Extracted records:
· · · ·

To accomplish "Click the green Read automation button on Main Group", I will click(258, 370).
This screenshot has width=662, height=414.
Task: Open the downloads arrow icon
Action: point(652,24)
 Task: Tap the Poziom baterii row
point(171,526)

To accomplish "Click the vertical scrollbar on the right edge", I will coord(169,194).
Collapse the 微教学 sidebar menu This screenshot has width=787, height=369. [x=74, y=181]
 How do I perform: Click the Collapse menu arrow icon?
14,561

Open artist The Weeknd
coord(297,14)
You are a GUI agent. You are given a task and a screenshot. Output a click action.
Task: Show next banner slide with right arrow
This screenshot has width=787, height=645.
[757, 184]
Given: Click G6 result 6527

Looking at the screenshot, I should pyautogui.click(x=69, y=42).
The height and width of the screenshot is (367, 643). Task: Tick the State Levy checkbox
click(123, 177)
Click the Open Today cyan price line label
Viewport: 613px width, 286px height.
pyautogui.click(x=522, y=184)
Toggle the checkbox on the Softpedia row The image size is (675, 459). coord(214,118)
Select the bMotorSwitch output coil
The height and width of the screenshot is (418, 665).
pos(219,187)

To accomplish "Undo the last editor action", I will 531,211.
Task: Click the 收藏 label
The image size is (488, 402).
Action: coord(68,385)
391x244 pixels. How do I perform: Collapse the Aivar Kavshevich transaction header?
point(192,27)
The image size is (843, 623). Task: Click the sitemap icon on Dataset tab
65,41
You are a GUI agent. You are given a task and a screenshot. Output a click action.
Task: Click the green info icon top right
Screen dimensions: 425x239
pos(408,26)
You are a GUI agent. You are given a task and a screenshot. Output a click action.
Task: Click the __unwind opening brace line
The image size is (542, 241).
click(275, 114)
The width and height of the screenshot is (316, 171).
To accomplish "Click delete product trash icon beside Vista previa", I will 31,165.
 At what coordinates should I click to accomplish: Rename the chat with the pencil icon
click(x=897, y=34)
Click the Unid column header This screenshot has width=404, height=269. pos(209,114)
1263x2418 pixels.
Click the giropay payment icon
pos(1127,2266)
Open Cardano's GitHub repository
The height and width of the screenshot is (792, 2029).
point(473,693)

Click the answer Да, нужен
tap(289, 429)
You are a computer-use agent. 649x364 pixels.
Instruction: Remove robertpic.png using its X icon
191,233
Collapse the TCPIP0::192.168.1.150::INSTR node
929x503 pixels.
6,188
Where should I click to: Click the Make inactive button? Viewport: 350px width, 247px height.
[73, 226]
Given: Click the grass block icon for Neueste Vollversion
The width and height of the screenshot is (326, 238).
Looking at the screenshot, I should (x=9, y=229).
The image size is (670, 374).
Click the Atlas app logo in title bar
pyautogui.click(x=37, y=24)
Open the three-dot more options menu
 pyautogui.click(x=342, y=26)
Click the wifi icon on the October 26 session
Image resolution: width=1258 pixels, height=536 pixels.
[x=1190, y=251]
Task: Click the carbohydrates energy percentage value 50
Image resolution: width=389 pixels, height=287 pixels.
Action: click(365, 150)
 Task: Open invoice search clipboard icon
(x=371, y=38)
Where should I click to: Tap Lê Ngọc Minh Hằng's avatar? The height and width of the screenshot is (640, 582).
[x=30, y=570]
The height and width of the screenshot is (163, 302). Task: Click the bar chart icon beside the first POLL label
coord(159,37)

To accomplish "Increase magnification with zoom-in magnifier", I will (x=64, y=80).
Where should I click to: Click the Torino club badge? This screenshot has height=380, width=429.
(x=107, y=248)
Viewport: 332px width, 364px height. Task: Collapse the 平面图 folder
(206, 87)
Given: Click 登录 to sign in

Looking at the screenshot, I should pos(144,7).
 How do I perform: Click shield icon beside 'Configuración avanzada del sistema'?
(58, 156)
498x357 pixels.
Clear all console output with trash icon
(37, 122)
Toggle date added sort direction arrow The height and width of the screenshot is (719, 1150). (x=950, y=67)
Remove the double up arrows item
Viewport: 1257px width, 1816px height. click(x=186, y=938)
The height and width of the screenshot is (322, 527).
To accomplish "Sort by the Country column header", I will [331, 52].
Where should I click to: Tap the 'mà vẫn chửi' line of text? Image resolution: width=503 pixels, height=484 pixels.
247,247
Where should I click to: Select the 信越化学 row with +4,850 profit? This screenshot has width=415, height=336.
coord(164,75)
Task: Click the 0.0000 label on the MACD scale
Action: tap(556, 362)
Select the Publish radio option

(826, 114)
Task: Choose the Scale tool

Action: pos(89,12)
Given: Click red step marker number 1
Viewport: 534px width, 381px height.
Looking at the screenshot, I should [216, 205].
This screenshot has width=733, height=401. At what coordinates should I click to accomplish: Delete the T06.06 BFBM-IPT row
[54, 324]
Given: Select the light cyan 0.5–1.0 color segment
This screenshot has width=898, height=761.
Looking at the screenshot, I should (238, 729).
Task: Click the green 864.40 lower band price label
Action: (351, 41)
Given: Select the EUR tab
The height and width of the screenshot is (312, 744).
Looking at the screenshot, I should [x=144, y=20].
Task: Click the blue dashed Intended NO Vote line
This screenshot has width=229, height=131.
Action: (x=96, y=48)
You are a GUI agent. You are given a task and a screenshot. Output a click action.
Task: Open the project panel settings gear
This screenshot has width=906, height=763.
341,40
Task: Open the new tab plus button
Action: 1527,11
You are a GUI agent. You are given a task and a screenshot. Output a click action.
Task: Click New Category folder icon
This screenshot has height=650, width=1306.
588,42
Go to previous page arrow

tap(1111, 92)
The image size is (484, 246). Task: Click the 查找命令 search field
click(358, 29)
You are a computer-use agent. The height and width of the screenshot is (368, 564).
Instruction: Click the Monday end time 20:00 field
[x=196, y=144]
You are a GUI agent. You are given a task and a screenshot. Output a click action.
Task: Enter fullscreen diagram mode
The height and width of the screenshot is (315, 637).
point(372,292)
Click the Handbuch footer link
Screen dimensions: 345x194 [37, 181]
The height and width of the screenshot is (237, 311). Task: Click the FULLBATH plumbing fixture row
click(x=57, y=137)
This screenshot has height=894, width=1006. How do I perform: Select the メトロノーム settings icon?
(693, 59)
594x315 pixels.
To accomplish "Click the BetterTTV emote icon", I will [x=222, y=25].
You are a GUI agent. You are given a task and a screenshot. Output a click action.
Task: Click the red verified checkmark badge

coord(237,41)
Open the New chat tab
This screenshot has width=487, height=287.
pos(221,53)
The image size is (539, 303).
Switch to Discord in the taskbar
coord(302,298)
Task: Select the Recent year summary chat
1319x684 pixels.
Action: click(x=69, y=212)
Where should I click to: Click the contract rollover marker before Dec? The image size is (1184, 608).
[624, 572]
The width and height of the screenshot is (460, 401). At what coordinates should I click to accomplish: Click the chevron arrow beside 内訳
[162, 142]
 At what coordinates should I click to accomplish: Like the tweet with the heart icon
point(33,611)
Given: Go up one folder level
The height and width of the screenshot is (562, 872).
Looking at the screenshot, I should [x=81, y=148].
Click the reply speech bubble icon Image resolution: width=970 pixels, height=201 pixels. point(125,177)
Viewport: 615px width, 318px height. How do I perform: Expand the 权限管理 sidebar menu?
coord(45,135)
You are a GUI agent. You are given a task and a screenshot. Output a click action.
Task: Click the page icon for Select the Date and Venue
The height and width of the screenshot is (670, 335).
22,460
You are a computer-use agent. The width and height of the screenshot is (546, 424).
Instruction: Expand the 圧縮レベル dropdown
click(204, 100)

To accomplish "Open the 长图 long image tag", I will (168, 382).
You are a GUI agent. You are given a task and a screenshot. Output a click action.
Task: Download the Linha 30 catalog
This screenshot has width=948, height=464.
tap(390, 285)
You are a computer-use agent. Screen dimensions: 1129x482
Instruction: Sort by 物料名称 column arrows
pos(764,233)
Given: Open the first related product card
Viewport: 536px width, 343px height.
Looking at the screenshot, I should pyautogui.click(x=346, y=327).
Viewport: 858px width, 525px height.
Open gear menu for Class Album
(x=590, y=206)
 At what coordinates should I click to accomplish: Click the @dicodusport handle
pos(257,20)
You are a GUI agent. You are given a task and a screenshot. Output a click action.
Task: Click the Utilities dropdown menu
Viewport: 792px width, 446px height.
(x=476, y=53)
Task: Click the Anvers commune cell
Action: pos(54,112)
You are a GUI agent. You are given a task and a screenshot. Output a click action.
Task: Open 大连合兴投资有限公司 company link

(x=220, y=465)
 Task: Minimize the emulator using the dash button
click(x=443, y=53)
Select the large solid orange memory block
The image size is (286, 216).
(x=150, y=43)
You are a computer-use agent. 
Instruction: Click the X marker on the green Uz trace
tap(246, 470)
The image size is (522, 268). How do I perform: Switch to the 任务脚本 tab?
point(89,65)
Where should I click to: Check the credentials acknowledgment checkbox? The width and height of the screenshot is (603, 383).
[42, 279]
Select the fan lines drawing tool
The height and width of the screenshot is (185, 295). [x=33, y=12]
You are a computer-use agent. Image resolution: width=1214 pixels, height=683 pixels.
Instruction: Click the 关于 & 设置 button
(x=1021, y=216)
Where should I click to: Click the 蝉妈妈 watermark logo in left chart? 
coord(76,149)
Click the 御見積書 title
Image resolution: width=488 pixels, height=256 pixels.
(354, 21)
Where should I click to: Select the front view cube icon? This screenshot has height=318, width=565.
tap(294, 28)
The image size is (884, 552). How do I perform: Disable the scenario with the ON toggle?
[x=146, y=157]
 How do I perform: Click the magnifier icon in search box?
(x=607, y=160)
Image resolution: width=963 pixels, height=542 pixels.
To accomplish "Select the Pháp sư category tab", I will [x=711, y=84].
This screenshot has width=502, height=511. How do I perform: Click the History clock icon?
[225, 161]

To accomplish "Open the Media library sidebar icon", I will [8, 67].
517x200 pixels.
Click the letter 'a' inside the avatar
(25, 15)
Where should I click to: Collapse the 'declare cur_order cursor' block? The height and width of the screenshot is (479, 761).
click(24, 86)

· · · ·

# ACTIVITY
Give again, exactly as written, the lines running from the first line of the data above through the line that contains "Collapse the 微教学".

# OUTPUT FOR THIS EXERCISE
To accomplish "Click the green Read automation button on Main Group", I will click(258, 370).
This screenshot has width=662, height=414.
Task: Open the downloads arrow icon
Action: point(652,24)
 Task: Tap the Poziom baterii row
point(171,526)

To accomplish "Click the vertical scrollbar on the right edge", I will coord(169,194).
Collapse the 微教学 sidebar menu This screenshot has width=787, height=369. [x=74, y=181]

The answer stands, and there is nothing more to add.